Je me dirige vers la porte d’entrée et suis accueilli par la fille de la
réception, qui me sourit.
— Bienvenu au centre de rétablissement Silver Spring, comment puis-je
vous aider ?
— Bonjour, je suis Matthew Grant, et je suis ici pour récupérer Viktor
Petrov, réponds-je.
Elle acquiesce d’un signe de tête.
— Il est dans la salle d’attente, m’informe-t-elle en se levant de son
bureau. Si vous voulez bien me suivre.
Elle me mène jusqu’à une porte et scanne sa carte pour l’ouvrir. Nous
descendons un couloir tout en fenêtres et illuminé par les rayons du soleil.
Ça ressemble vraiment à un spa ; elle tourne à l’angle du couloir et entre
dans une salle immense, avec une télévision sur chaque mur, chacune sur
une chaîne différente. Il y a une causeuse et deux chaises devant chaque
télévision. Je parcours la pièce des yeux et remarque deux personnes
assises. Un type seul regarde la chaîne sportive, et je sais sans le moindre
doute qui est en train de regarder cette émission.
Je me dirige vers lui et l’observe. Merde, il a dû passer beaucoup de temps
à la salle de sport, depuis qu’il est ici. Il fait bien treize kilos de plus et il est
assurément plus large qu’en mai. Il a l’air plutôt en bonne santé. Il
m’aperçoit et se retourne ; je remarque que ses cheveux sont plus longs que
d’habitude.
— Eh bien, regardez un peu ça. J’ai droit au traitement VIP.
Il sourit et se lève pour me tendre la main.
— Je me suis dit que j’allais te raccompagner chez toi, réponds-je, et il
hoche la tête.
Il récupère le sac que je remarque seulement maintenant, posé au sol à
côté de lui.
— Tu as récupéré ton autorisation de sortie ? demandé-je, et il opine du
chef de nouveau. Dans ce cas, mettons-nous en route. L’avion nous attend.
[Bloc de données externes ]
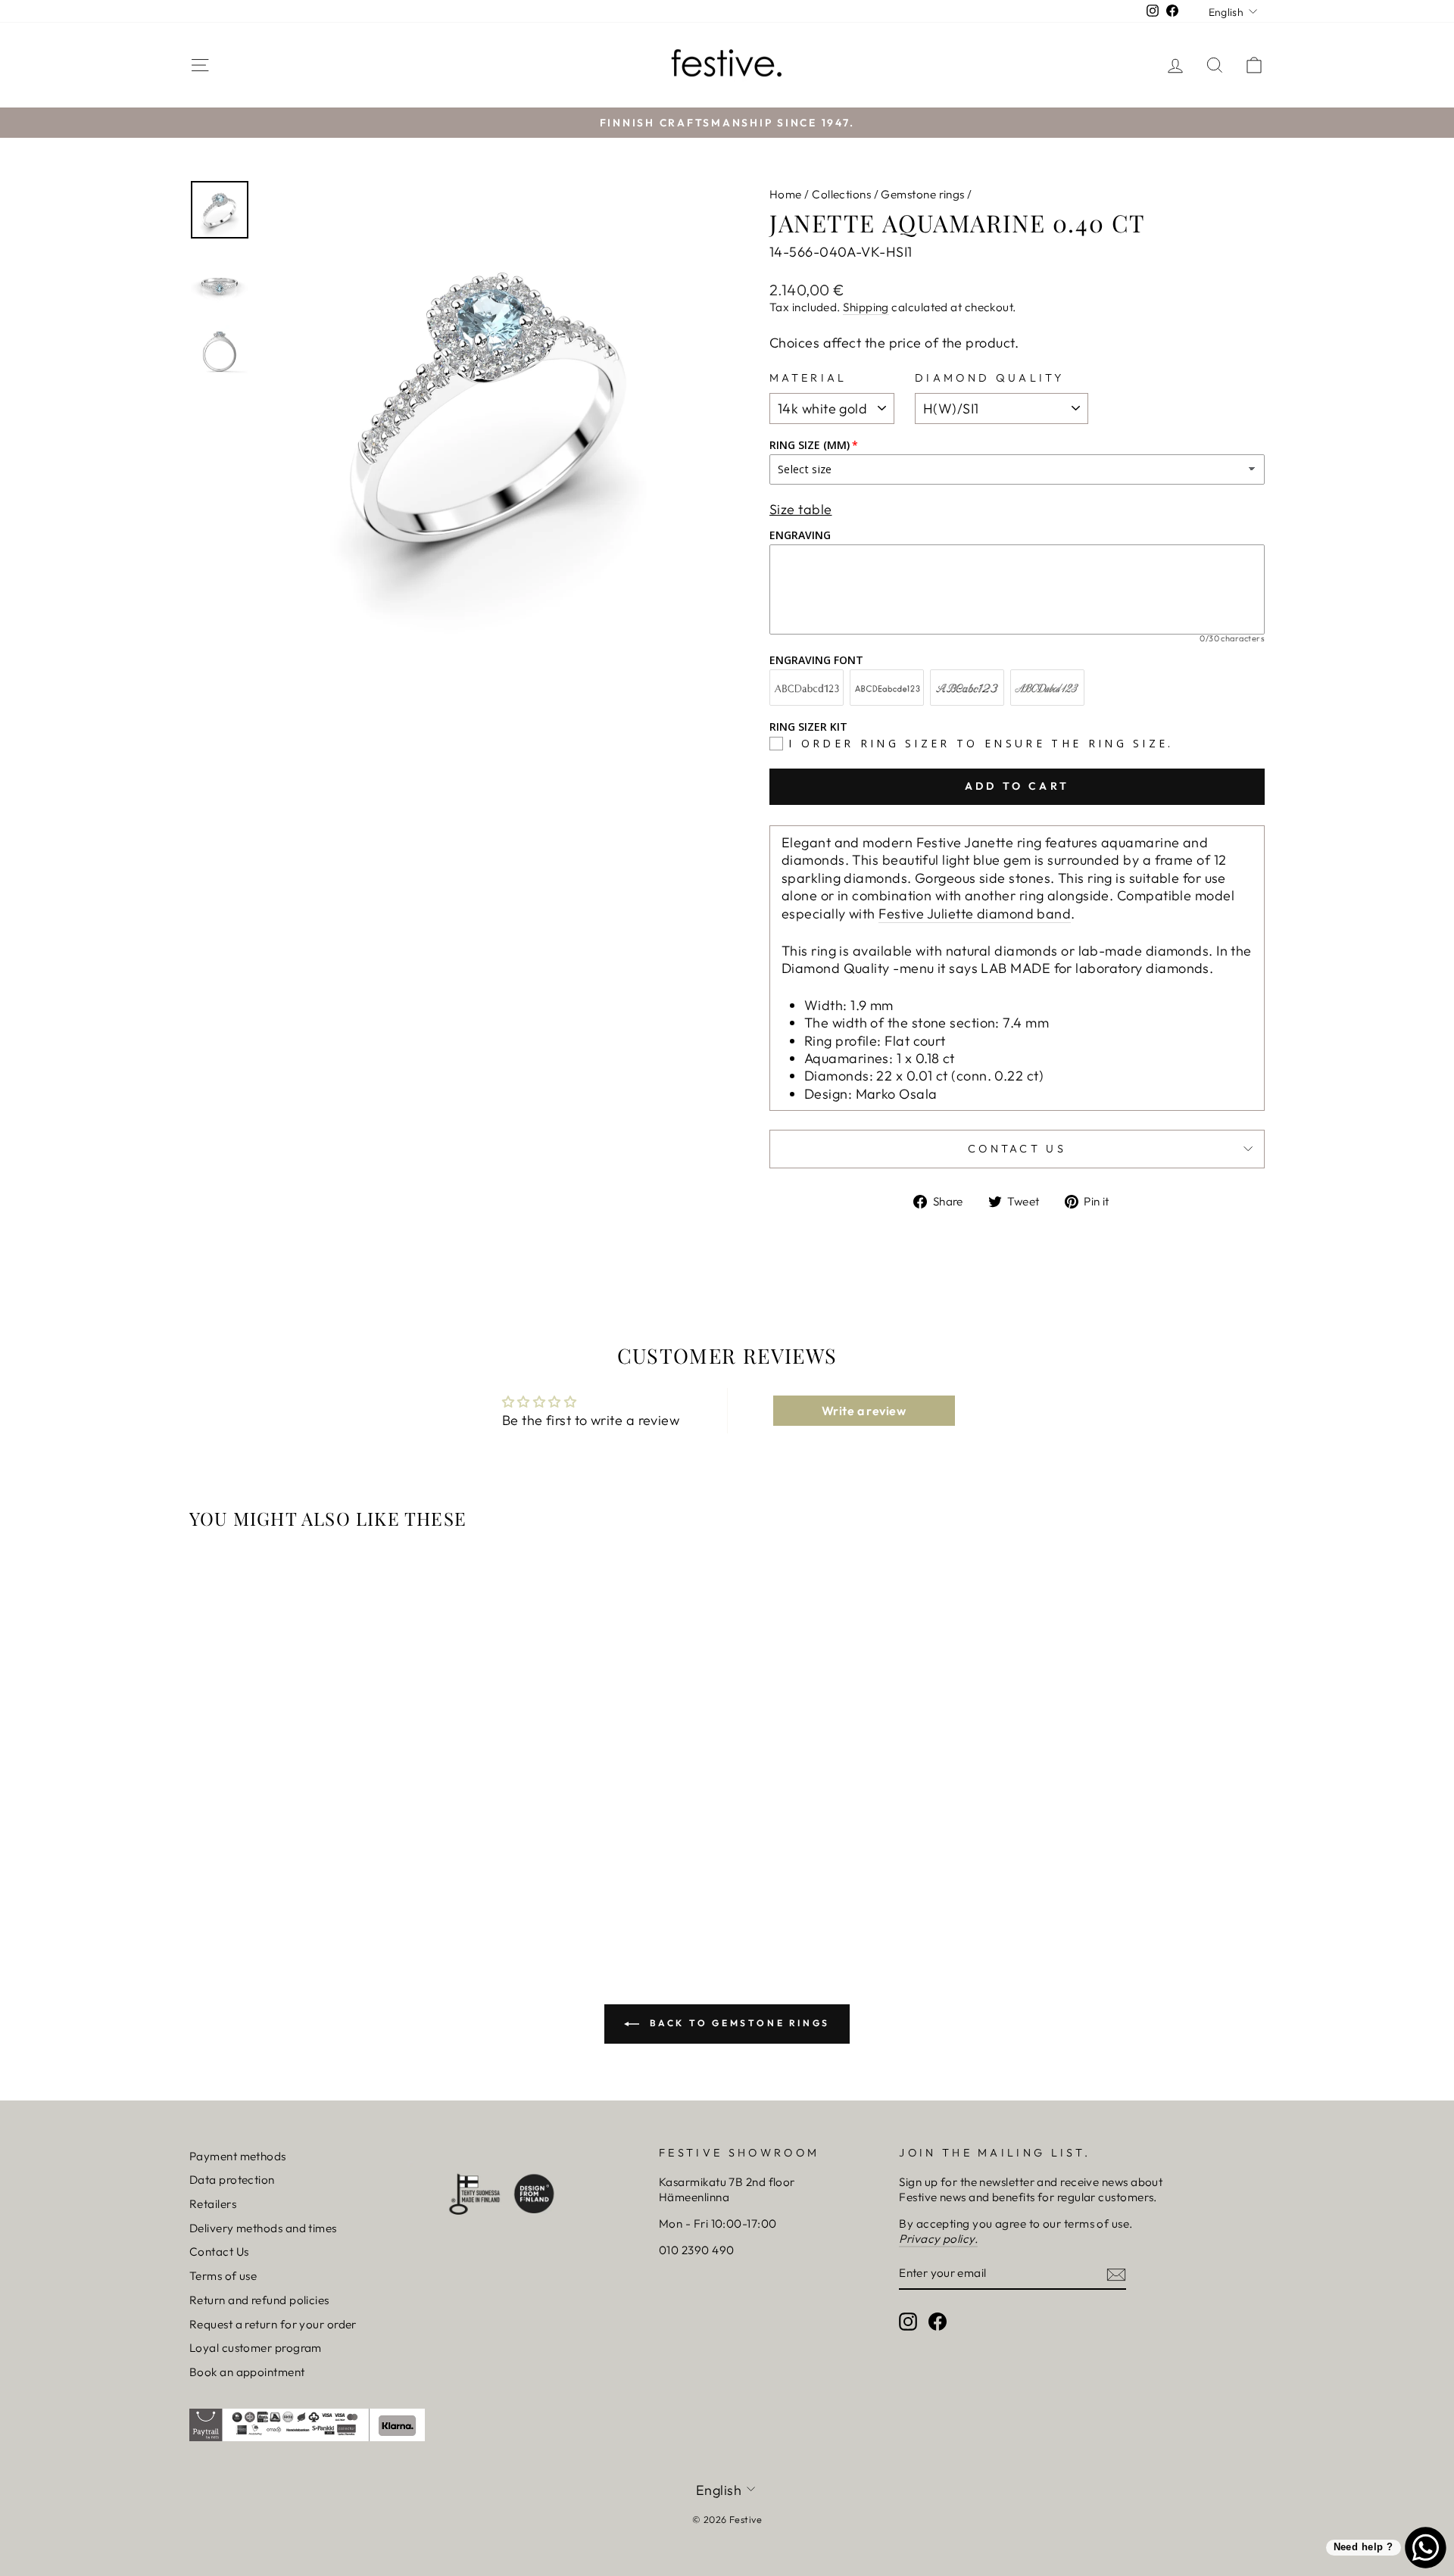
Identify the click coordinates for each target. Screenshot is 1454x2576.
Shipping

Il me suit dehors et salue la réceptionniste. Il lui adresse un petit clin d’œil
avant de partir et la femme pousse un soupir lorsqu’il passe la porte. Nous
roulons en silence jusqu’à l’avion et, une fois que nous sommes montés
dedans, il vient s’asseoir sur le siège face à moi. L’hôtesse de l’air s’avance
vers nous et nous demande si nous voulons quelque chose à boire.
— De l’eau, s’il vous plaît, lui demande Viktor.
Même si je sais qu’il est américain et a grandi en Russie, je m’attendais à
ce qu’il ait un accent russe, mais ce n’est pas le cas ; ou il est à peine
discernable. Je commande la même chose et attends qu’elle ait apporté les
boissons et que l’avion ait décollé pour débuter le rendez-vous.
— Je parie que tu demandes pourquoi je t’ai signé chez nous ? demandé-
je.
Il me fixe de ses yeux bleu foncé.
— Je sais pourquoi tu m’as signé, répond-il. Tu serais un idiot de ne pas le
faire.
Je me mets à rire.
— Tu as une très haute opinion de toi-même.
Il se contente de hausser les épaules.
— Mais je ne peux ignorer le fait que quand tu fais quelque chose, tu le
fais à fond.
— C’est pour ça que tu m’as signé, dit-il en buvant une gorgée d’eau.
— Tu as raison, mais je ne t’ai pas signé pour ces emmerdes que tu t’es
attirées ces deux dernières années, ajouté-je, en venant au fait. Écoute, j’ai
traversé une mauvaise passe, moi aussi. Putain, ma carrière était non-
existante quand je suis rentré la queue entre les jambes, mais j’ai bénéficié
d’une deuxième chance.
Je l’observe avec attention et ajoute :
— Une chance énorme et, maintenant, je te donne la tienne.
Il ne répond rien et je ne lui laisse pas l’opportunité de le faire.
— Nous te ferons des tests d’urine toutes les semaines jusqu’à ce que j’aie
décidé que ça suffit. Si tu n’aimes pas les termes du contrat, tu peux partir
tout de suite.
Il m’adresse un regard noir, mais ne dit toujours rien.
— On va t’installer dans le loft de Max pendant un mois, le temps que tu
retombes sur tes pieds.
— Je dois trouver un agent immobilier, dit-il. Toutes mes affaires
attendent d’être envoyées depuis L.A.
— J’ai déjà un coup d’avance sur toi. Ma sœur, Zoé, te retrouvera demain
après-midi, expliqué-je. Elle est la meilleure dans son domaine et s’il y a
une maison disponible, elle le saura.
Il hoche à nouveau la tête sans dire un mot. Il ne dit plus rien de tout le
vol. Il mange, cependant ; il mange tout ce qu’on met devant lui.
Quand les roues touchent finalement la piste, je tourne les yeux vers lui.
— Bienvenue chez toi, Viktor. Bienvenue à New York.